Students expressed these mistaken beliefs time and again, so it’s a good bet you share at least some of them. If you leave these myths unchecked, brace yourself for a rude awakening once you start working at a firm.

To help you ease the transition from the classroom to the law office, I’ve developed a list of the top 10 myths law students believe about research and writing in the practice of law. Each is followed by a more realistic perspective. If you reject these myths, you’ll be well on your way to becoming a more valuable clerk or associate at your firm.

Myth 1: You can choose a practice area where you won’t need strong research and writing skills.

Despite what you’ve seen on TV and in movies, lawyering is primarily researching the law and writing about it.
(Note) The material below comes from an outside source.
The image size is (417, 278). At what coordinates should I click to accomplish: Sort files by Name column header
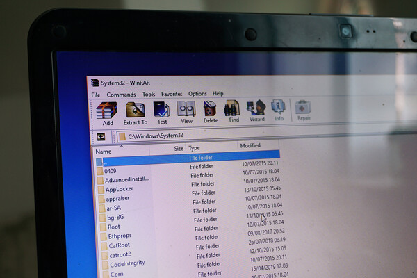coord(104,151)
Every area of the law requires sound research and writing skills. Whether you’re a tax lawyer, commercial litigator, corporate lawyer, criminal defense lawyer, or trust specialist, you’ll spend hours on research. Statutes, codes, and regulations change and are interpreted in new opinions. Your clients will have questions that require you to understand the current state of the law and to communicate it in writing.
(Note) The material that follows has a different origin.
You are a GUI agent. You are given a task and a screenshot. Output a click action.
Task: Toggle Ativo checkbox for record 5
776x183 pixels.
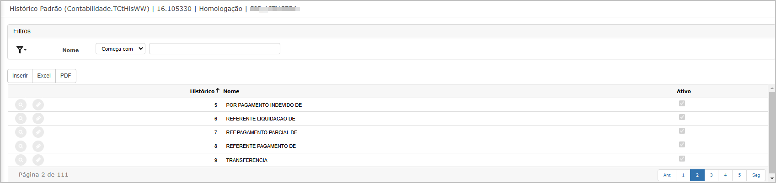pos(682,104)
Whether it’s opinion letters, memos, or briefs, you will be writing. Even trial lawyers draft briefs of all kinds, including mediation summaries, trial briefs, and briefs for dispositive motions and motions in limine. Trial lawyers also draft contractual documents, such as releases and settlement agreements. You can’t hide from the fact that lawyers must know how to do legal research and write about the law. You’ll be a better lawyer by working on these skills throughout law school and after.

Myth 2: In legal writing classes, students learn only how to write.
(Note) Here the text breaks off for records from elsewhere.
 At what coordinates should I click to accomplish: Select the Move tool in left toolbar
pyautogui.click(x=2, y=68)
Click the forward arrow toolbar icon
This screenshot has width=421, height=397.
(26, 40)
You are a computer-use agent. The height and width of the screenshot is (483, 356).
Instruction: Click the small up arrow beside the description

Legal writing classes teach more than just how to write. They teach how to read, analyze, and form substantive legal arguments. First-year research and writing classes teach students how to analyze unabridged case opinions and statutes. Students also are introduced to the rules of statutory construction and contract interpretation. Advanced writing classes give new focus to the concepts of vagueness and ambiguity.

Learning to spot ambiguity in a contract or to break down a statute will translate into spotting legal arguments that may control the outcome of future cases. For instance, criminal defense lawyers always scrutinize the statutes and ordinances under which their clients are charged to see if they truly apply and if any ambiguity or excessive vagueness will enable their clients to avoid prosecution. In a contract dispute or insurance coverage case, the litigation often focuses on interpreting contractual language and making careless drafters pay for their lack of clarity. Students in research and writing classes learn how to spot and exploit poor writing to help their future clients.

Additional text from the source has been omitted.